GOAL OF THE EXERCISE => Starting at the line containing "Accessibility (56, 2558)" and ending at the line containing "Business center (139, 2459)", print every line of the material below exactly, both ends included, and stop there.

——

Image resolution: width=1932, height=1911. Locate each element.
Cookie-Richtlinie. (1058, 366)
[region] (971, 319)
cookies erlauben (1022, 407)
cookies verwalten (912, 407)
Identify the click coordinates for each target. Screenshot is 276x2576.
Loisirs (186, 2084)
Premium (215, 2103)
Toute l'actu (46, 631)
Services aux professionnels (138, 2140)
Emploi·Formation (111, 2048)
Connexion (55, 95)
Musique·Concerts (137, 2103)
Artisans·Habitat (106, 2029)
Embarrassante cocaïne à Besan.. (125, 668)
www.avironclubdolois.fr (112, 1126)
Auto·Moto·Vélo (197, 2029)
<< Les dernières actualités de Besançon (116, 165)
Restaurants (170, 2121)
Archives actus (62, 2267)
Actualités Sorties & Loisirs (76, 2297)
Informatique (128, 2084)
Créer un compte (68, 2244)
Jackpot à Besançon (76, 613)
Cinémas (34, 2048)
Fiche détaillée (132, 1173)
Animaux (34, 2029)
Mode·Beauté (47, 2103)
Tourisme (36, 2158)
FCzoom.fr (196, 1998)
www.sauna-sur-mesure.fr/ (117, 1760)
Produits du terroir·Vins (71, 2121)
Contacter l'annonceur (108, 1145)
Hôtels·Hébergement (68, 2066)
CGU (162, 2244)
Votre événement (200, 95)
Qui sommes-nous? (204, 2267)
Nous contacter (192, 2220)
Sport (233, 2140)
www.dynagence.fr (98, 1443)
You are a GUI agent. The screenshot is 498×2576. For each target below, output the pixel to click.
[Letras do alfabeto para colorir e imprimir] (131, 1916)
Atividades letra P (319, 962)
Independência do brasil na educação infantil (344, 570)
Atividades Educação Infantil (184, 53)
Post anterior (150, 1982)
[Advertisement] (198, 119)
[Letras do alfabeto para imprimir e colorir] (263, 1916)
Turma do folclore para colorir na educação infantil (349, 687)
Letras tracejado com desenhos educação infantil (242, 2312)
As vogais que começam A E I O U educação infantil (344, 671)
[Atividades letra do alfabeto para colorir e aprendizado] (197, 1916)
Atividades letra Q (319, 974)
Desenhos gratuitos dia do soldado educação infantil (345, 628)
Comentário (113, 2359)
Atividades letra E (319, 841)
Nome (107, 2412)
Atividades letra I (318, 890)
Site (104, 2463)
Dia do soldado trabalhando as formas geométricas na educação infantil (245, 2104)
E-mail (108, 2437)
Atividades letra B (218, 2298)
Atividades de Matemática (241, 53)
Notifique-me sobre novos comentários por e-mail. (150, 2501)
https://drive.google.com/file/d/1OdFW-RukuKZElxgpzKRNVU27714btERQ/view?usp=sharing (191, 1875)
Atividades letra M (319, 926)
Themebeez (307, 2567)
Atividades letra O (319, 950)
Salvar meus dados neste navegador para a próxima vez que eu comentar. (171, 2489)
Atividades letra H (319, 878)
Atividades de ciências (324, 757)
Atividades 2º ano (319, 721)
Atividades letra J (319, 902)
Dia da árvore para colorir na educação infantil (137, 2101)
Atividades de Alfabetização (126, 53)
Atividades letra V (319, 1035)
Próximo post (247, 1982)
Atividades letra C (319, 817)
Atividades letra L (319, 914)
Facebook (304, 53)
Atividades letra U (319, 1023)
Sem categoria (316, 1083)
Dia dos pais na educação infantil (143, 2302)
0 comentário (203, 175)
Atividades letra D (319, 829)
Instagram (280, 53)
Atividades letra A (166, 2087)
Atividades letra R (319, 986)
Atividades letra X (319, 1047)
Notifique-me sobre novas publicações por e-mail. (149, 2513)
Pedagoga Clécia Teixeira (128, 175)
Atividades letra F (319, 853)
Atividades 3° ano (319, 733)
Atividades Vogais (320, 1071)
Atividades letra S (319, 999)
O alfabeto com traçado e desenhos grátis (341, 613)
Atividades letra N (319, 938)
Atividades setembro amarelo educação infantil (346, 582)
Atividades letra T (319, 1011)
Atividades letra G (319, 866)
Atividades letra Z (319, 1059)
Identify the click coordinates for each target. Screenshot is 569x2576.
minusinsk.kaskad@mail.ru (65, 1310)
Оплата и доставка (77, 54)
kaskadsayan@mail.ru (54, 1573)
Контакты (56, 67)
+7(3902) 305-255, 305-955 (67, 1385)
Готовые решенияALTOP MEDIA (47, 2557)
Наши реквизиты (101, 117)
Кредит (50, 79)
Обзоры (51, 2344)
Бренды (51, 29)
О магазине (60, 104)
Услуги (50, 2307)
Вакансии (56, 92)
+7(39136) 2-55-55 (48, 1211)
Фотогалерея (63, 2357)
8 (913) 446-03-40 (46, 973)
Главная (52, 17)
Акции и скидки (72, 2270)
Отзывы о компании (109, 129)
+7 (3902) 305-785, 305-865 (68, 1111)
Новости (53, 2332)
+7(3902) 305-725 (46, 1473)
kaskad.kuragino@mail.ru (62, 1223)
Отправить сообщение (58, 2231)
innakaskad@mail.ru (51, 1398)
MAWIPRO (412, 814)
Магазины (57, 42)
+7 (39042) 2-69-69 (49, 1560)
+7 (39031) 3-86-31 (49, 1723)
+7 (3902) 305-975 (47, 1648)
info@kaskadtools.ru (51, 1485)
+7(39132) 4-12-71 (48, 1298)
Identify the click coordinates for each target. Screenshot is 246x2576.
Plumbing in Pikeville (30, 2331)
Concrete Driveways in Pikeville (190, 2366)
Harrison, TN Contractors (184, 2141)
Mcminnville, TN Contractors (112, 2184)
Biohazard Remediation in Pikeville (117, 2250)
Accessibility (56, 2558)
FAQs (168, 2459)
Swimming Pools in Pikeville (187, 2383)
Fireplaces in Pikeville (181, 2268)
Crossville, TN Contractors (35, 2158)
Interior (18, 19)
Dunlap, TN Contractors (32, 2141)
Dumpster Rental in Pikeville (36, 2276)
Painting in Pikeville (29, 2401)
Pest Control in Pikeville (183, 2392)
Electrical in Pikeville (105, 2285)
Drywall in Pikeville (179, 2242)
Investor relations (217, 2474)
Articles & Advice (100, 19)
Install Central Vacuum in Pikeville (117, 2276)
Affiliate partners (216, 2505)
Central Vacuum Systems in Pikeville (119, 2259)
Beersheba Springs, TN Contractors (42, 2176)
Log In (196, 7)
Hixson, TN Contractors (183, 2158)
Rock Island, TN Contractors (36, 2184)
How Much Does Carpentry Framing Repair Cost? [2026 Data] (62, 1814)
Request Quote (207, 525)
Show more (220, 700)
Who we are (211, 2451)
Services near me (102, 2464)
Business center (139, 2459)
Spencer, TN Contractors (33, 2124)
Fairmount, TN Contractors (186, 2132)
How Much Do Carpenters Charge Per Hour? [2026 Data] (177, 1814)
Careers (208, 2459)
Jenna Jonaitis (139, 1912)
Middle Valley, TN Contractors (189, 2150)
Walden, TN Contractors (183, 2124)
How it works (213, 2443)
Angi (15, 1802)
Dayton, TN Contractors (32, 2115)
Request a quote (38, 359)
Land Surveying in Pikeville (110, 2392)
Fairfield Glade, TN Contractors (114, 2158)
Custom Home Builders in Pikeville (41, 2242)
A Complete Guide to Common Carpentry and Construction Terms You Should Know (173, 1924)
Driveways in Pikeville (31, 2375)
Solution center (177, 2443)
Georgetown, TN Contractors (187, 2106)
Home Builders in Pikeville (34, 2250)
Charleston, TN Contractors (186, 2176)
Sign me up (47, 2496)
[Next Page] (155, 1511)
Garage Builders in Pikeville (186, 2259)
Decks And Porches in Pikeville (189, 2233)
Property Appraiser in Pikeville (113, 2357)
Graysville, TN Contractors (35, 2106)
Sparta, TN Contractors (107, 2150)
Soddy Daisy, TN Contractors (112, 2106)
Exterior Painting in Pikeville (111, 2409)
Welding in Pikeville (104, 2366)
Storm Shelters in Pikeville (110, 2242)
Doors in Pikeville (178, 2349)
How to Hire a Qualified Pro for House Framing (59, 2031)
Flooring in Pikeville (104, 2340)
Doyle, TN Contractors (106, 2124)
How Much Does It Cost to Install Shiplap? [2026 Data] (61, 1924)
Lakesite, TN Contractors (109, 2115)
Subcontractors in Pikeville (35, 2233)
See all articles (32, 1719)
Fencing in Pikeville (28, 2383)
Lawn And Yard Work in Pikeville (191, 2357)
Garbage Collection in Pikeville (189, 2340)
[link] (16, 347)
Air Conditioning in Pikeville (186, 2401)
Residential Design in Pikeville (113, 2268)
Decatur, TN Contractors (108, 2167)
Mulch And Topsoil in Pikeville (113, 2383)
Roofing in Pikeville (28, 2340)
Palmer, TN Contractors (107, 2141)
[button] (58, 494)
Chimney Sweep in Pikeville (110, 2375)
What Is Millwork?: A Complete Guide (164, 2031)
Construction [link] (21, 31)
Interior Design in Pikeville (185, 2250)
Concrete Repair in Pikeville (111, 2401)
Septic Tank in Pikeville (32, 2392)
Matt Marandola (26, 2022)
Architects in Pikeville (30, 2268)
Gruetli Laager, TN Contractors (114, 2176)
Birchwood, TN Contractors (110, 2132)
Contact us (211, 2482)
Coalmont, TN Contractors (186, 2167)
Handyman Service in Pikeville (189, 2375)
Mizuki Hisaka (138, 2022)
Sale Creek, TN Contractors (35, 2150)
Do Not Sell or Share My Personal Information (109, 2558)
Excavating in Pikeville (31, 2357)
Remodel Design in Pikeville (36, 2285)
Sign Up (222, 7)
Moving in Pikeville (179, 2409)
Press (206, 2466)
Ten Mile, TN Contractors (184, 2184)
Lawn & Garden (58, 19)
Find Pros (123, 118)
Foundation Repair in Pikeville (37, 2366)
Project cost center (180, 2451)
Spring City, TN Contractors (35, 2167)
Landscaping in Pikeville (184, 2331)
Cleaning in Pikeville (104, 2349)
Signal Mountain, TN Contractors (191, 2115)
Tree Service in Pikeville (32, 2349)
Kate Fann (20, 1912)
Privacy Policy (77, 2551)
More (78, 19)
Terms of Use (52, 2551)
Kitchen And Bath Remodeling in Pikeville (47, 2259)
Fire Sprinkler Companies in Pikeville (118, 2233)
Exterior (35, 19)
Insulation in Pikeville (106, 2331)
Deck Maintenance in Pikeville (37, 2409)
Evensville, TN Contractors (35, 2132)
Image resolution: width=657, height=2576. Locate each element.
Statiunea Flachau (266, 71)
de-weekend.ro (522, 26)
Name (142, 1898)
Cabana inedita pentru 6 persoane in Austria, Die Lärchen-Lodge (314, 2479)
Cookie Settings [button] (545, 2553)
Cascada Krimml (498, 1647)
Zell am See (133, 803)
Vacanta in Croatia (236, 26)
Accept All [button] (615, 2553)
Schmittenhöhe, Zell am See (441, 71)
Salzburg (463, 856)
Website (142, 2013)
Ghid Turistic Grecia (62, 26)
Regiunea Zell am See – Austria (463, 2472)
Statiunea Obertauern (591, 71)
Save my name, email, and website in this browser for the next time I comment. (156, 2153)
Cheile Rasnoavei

——

ANSWER TO THE EXERCISE =>
Accessibility (56, 2558)
FAQs (168, 2459)
Swimming Pools in Pikeville (187, 2383)
Fireplaces in Pikeville (181, 2268)
Crossville, TN Contractors (35, 2158)
Interior (18, 19)
Dunlap, TN Contractors (32, 2141)
Dumpster Rental in Pikeville (36, 2276)
Painting in Pikeville (29, 2401)
Pest Control in Pikeville (183, 2392)
Electrical in Pikeville (105, 2285)
Drywall in Pikeville (179, 2242)
Investor relations (217, 2474)
Articles & Advice (100, 19)
Install Central Vacuum in Pikeville (117, 2276)
Affiliate partners (216, 2505)
Central Vacuum Systems in Pikeville (119, 2259)
Beersheba Springs, TN Contractors (42, 2176)
Log In (196, 7)
Hixson, TN Contractors (183, 2158)
Rock Island, TN Contractors (36, 2184)
How Much Does Carpentry Framing Repair Cost? [2026 Data] (62, 1814)
Request Quote (207, 525)
Show more (220, 700)
Who we are (211, 2451)
Services near me (102, 2464)
Business center (139, 2459)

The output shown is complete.